Ask HN: Why do ATMs run on Windows? - wysiwyg3826

Seems like a lousy choice for a machine that needs to be highly secured.
======
mschuster91
Well, if your bank's internal systems/offices already run Windows, then it is
better to use the same platforms for your ATMs too - you can reuse code
between the two systems, and you only need one developer team instead of two.

Also, ATM development started way before Linux was a major player and people
basically only had MS-DOS or OS/2 as choices - and as banking software
develops at the same speed as a glacier moves (and those ATMs tend to grow
OLD), you're stuck in a lock-in effect.

------
runjake
For the same reason everyone writes other financial systems for Windows. It's
a popular platform with rich frameworks and a large developer base.

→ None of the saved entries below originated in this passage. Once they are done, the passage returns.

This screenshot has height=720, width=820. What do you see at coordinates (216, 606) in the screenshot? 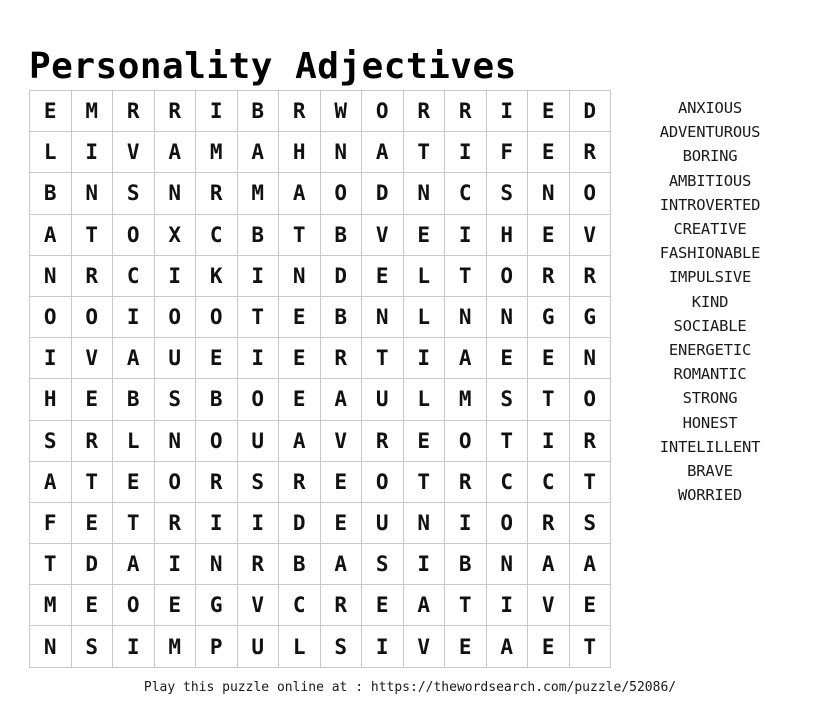
I see `grid-cell: G` at bounding box center [216, 606].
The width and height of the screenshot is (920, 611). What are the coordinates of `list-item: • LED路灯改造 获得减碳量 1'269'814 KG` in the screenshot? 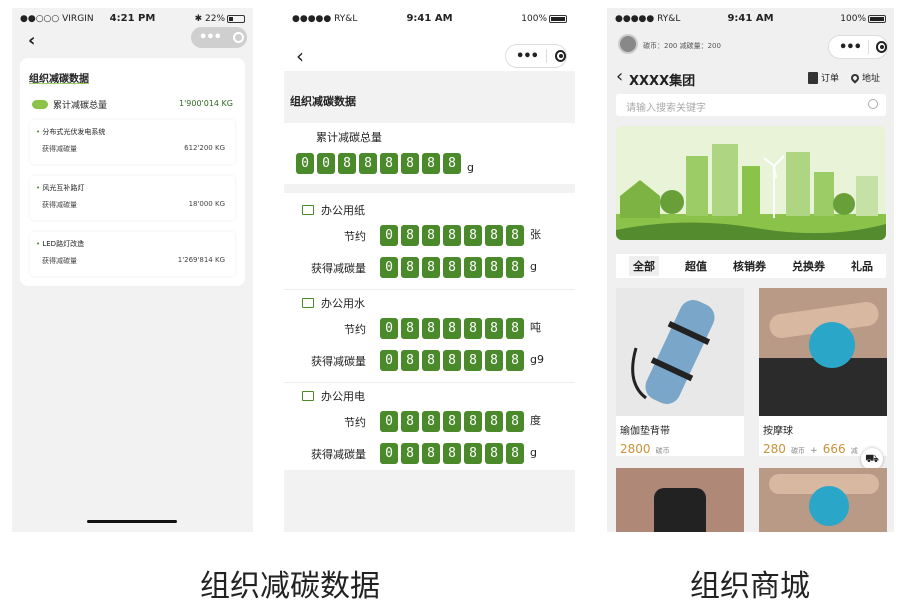 It's located at (132, 254).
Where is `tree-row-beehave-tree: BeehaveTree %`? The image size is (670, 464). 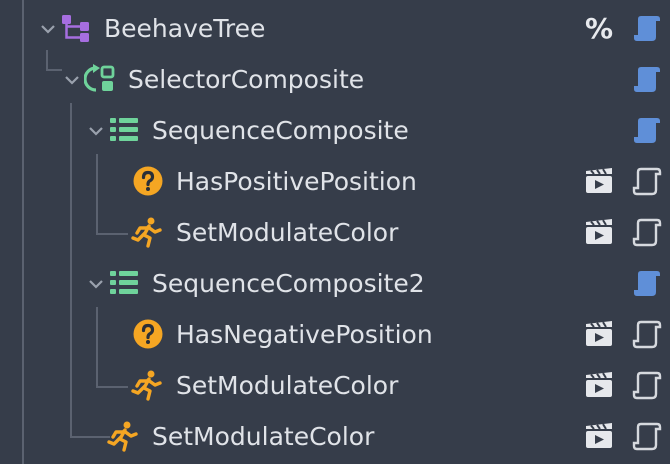 tree-row-beehave-tree: BeehaveTree % is located at coordinates (335, 28).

The current versions (>= Windows 7) of Windows are pretty secure. Even the
last patched up version of XP isn't awful. That said, my experience with ATMs
has been that nobody does a good job of hardening ATMs.

------
fuj
Why wouldn't they run windows? I don't get all this drama with ATM's and XP.
They are (should be) physically secure, meaning no usb ports available, cd-
rom, no public network. THey are completely locked down. Many of them are
still running windows95 and they seem to work pretty well.

What would you recommend then? Mac? Linux?

------
codemonkeymike
Atm's, from what I know, are generally not connected to wifi. Most are
directly wired to either DSL or to a modem making it the end users issue(aka
the person who owns the property which the ATM is on).